Never Too Old For Business School

Jim Schmitz graduated from London Business School's prestigious Sloan program at 62

Jim Schmitz graduated from London Business School’s prestigious Sloan program at 62

At time when most people are winding down – snatching up property in Florida, signing up for wine clubs, and burnishing their five irons for a nine-hole afternoon – Jim Schmitz, 62, is starting all over.

As the former director of the Cardiology Clinic at Scott & White Healthcare in Central Texas, Schmitz had made it in typical terms. He’d successfully treated patients in their 50s and 60s for heart disease, giving them a new stake at life. At the end of treatment, he’d ask: “Well, what are you going to do with the second half?” At 60, Schmitz turned the question on himself.

Searching for an answer, he Googled the best business schools in the world; London Business School (LBS) popped up in the top three.

I SENT OFF AN EMAIL & THE DEAN RESPONDED WITHIN 24 HOURS 

Schmitz fired off a three-line email to the dean of LBS asking about admissions. “The email basically said, ‘Dear Andrew, I’ve done cardiology for 30 years. I’m really thinking about switching gears – attached pleased find my curriculum vitae, and oh, by the way, what do you think?'” Schmitz recalls. “Within 24 hours [the dean] responded and said, ‘We have a program designed for people like you called the Sloan Masters in Leadership and Strategy, and you should come to London.’ So that was the beginning.”

Schmitz filled in the application, interviewed with an alum and crammed for the GMAT. “I got my score back and it scared me to death,” he recalls. He sold his house and gave his car and dog away. In January 2013, Schmitz arrived for his first day of class in LBS’ elite, one-year Sloan program (which awards an MS in Leadership and Strategy instead of an MBA).

While Schmitz may be an extreme example, his experience illustrates a larger shift: B-schools are increasingly targeting older, seasoned students, primarily through executive MBA and Sloan programs. While the average age for an executive MBA student has hovered around 37 years old for the past decade (it was 36 in 2003), the sheer number of executive MBA programs popping up all over the world attests to the growing demand for education among older, nontraditional students.

Unlike most two-year MBA degree paths, which tend to target students in their late 20s, executive MBA programs look for seasoned managers with more than 13 years of work experience – that figure jumps up to 16 years in LBS’ Sloan program (an executive MBA on steroids). Beyond that, B-schools across the world accept students years, and sometimes decades, older than the median age of their cohorts.

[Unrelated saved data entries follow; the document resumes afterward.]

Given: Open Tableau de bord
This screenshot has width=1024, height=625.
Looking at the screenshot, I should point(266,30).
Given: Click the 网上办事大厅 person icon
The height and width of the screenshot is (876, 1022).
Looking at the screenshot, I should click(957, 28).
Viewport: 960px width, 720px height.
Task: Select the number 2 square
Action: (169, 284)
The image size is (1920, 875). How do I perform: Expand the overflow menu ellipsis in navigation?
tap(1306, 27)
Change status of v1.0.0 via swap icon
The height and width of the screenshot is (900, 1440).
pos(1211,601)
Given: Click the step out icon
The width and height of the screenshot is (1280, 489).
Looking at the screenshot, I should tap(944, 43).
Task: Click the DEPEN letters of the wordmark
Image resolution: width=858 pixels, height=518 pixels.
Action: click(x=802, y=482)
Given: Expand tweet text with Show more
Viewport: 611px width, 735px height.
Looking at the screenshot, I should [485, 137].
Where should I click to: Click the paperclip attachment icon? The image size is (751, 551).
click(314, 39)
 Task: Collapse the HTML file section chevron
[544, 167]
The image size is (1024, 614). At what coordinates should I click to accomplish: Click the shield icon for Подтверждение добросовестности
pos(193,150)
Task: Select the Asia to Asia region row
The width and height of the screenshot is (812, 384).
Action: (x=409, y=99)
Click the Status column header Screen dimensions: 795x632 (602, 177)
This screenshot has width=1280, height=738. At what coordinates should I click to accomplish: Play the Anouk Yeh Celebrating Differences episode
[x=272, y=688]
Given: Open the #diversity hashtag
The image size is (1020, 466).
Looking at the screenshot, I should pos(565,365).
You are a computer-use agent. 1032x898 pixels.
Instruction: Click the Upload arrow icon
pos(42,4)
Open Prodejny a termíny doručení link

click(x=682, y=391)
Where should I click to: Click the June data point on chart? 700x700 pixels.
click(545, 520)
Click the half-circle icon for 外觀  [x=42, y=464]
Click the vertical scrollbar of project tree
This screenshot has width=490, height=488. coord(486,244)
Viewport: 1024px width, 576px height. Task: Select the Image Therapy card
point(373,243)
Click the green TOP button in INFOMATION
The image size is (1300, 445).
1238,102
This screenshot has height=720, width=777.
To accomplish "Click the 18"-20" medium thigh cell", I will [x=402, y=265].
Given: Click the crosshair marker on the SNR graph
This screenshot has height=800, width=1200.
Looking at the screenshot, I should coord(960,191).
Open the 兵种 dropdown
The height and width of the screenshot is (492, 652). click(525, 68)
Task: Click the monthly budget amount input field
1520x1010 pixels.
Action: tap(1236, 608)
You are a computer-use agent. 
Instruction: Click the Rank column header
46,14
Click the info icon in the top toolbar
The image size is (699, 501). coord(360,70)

European schools, in particular, are known to admit students over 40.

PEOPLE ARE WORKING LONGER IN TODAY’S MARKET 

While an exact count of the age outliers across all EMBA programs doesn’t exist, anecdotal evidence suggests that their ranks are growing, particularly after the recession, according to Michael Desiderio, executive director of the Executive MBA Council. “In today’s market where more people are working longer – whether they have to or they choose to – it’s not just, ‘Well, I’m 65, it’s time to go sit in a rocking chair,'” he points out. “I just don’t think that mentality for the most part exists anymore.”

For Schmitz, that was certainly the case. “I believe I’m on the vanguard of a generation of people who spent their life working, who also understand that they have 20 to 30 years left and that vacation or playing golf is not going to be enough,” he says. Having witnessed the health care changes befuddle colleagues in his age bracket, Schmitz decided he could either stand by stumped or participate in the evolution of healthcare with an MBA.